* [What is expected] From the data below, pull out every line that contains the string "word" and copy each of those lines in full.

* [Supplied records]
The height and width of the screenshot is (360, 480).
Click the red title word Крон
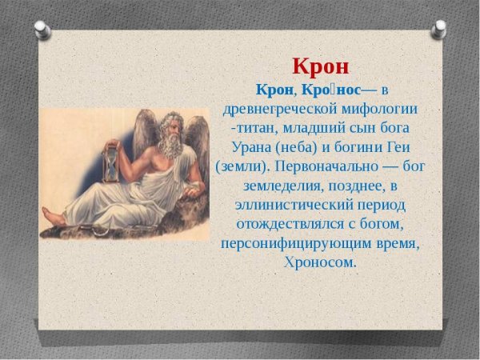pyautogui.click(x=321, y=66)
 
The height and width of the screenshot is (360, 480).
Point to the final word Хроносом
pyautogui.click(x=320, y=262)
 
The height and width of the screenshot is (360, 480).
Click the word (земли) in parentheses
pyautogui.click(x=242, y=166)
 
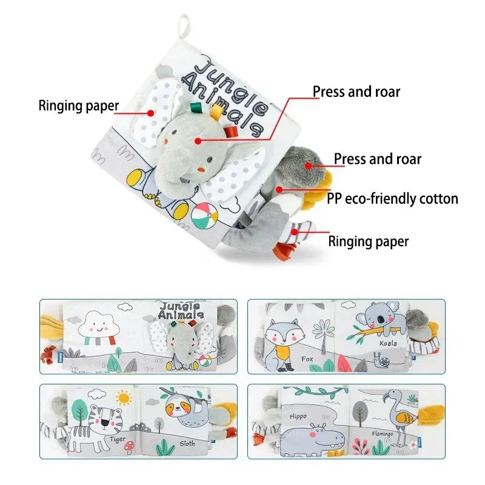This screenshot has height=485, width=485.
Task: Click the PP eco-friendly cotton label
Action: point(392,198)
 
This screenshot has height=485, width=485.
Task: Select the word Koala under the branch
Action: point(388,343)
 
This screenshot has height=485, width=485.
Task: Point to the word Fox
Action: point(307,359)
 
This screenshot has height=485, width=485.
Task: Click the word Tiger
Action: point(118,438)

...

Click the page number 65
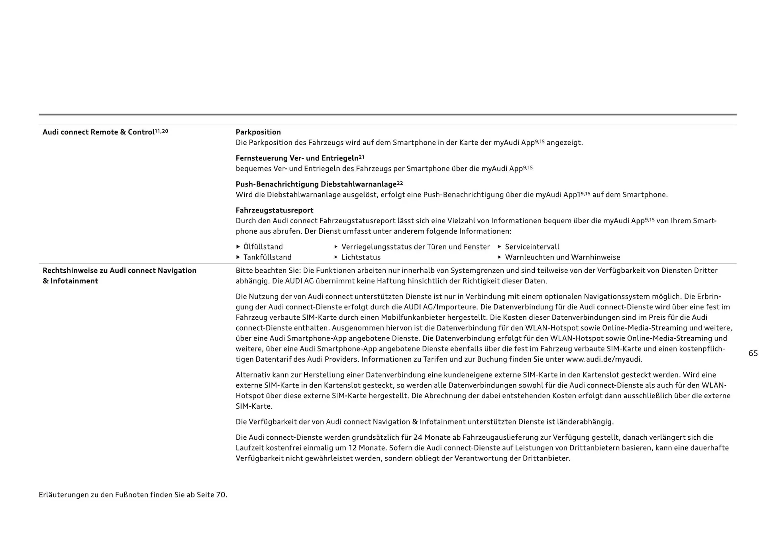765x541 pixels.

* [Right answer]
Click the red title word Крон
Point to the final word Хроносом
Click the word (земли) in parentheses
Task: Select the word Koala under the branch
Task: Point to the word Fox
Task: Click the word Tiger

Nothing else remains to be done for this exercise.